● **DIRECTIONS**: Pictures are to be dropped, and only the lines from the one containing "Where should I" through the end of the data below are to be reproduced as written.

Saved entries
· · · ·

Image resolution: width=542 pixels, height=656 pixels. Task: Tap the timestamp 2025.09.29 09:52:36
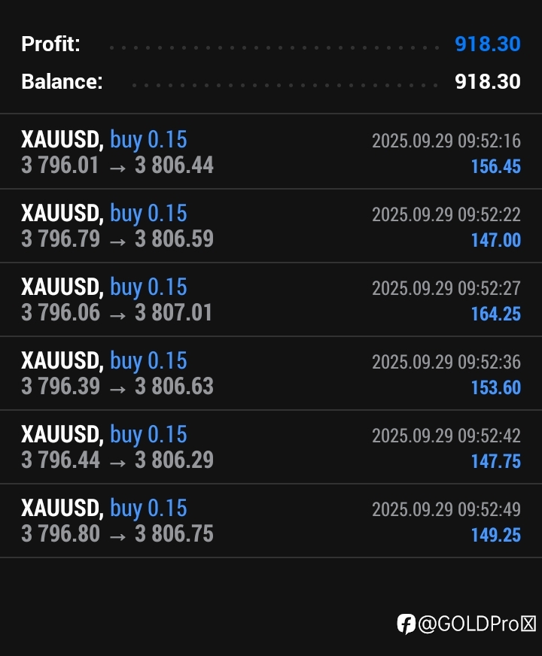tap(446, 362)

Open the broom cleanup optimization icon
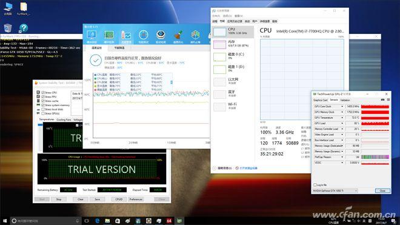pos(178,36)
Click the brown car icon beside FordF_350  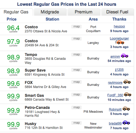click(128, 94)
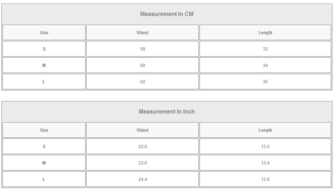Click the Waist header in the Inch table
Screen dimensions: 333x189
(142, 130)
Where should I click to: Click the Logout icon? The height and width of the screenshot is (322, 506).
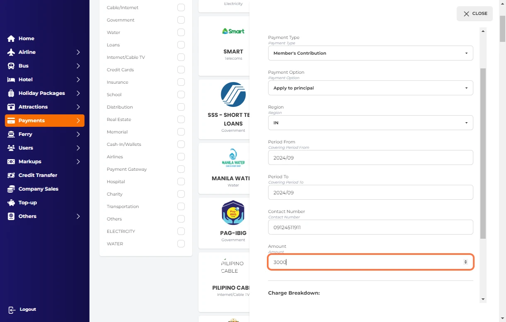click(x=12, y=310)
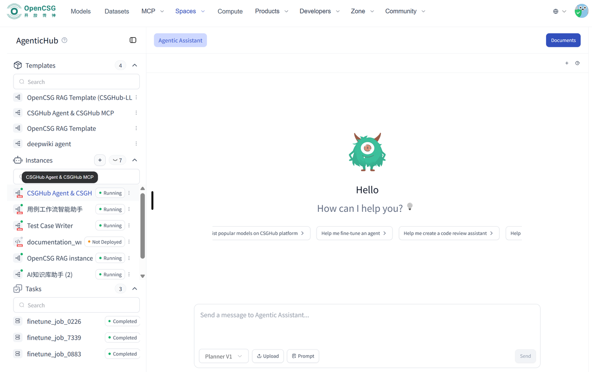Click the language globe icon
Image resolution: width=592 pixels, height=372 pixels.
pos(556,11)
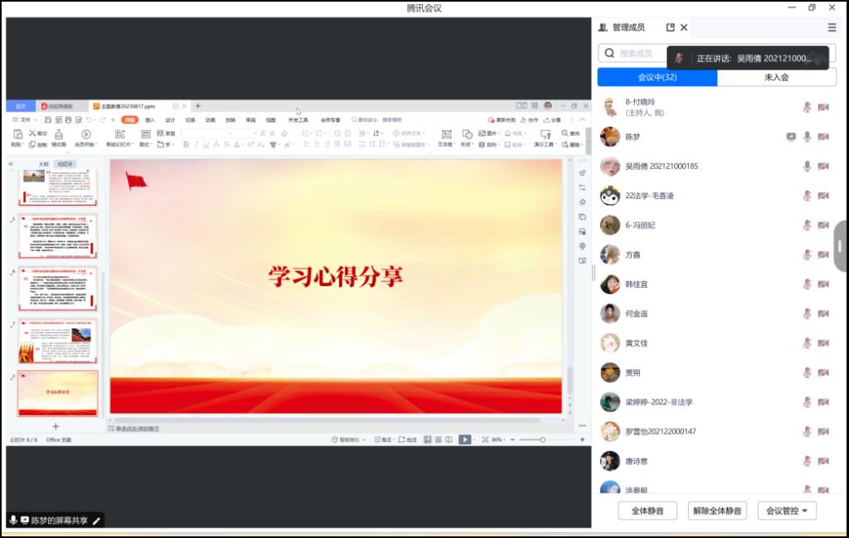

· · · ·

● **THE COMPLETED TASK**:
Where should I click to: Click the Logout icon? The height and width of the screenshot is (322, 506).
click(x=12, y=310)
Click the language globe icon
Image resolution: width=592 pixels, height=372 pixels.
pos(556,11)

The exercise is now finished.